While “My Son Tenzin” is directed by Tsultrim Dorjee and Tashi Wangchuk who lives in the US, “Silent Dusk” is directed by Dandrin Dorje, a Tibetan independent filmmaker living in the Hainan Tibetan Autonomous Prefecture in Qinghai Province, Tibet.
Tsultrim and Tashi earlier made Tibetan films such as “Richard Gere Is My Hero” and “Democracy In Exile” while Dandrin made “Butter Lamp” and “My Startup.” “My Son Tenzin” is a story about a Tibetan monk from Tibet who arrives in Oakland in California on an unlikely mission: to meet his son after more than twenty years of separation. The son, Tenzin, however, is untraceable.

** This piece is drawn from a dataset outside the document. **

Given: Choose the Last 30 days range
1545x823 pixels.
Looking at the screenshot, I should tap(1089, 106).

Alone and helpless, a stranger in a strange land, the monk, Rabga, finds rescue in another Tenzin, a Tibetan taxi driver, who offers help in locating his son. The two embark on a journey–chasing clues, connecting dots, putting together pieces–and, along the way, discover things about themselves and each other that put in sharp relief the inescapable realities of their common fate: as a people of imperiled identity and vanishing culture.

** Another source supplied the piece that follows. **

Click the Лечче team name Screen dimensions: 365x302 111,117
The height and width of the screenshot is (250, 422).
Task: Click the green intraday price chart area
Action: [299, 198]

“Silent Dusk” is about Grandpa Dorje who lives in a care home, a quiet man with no family. Grandma Lhamo’s arrival at the home brings a ray of light, but Grandma Lhamo is inconsolably sad. She remains silent until the day that Grandpa Dorje picks up his brush and begins to paint Gam Rinpoche, the Holy Mountain. Awakened by curiosity, Lhamo begins to open up to those around her. Tending to her every day, Grandpa Dorje tells Lhamo stories and takes her on adventures. With the shadow of illness just around the corner, the pair share joy and faith as they pass the days of their twilight years against the stunning landscape of the Tibetan plateau.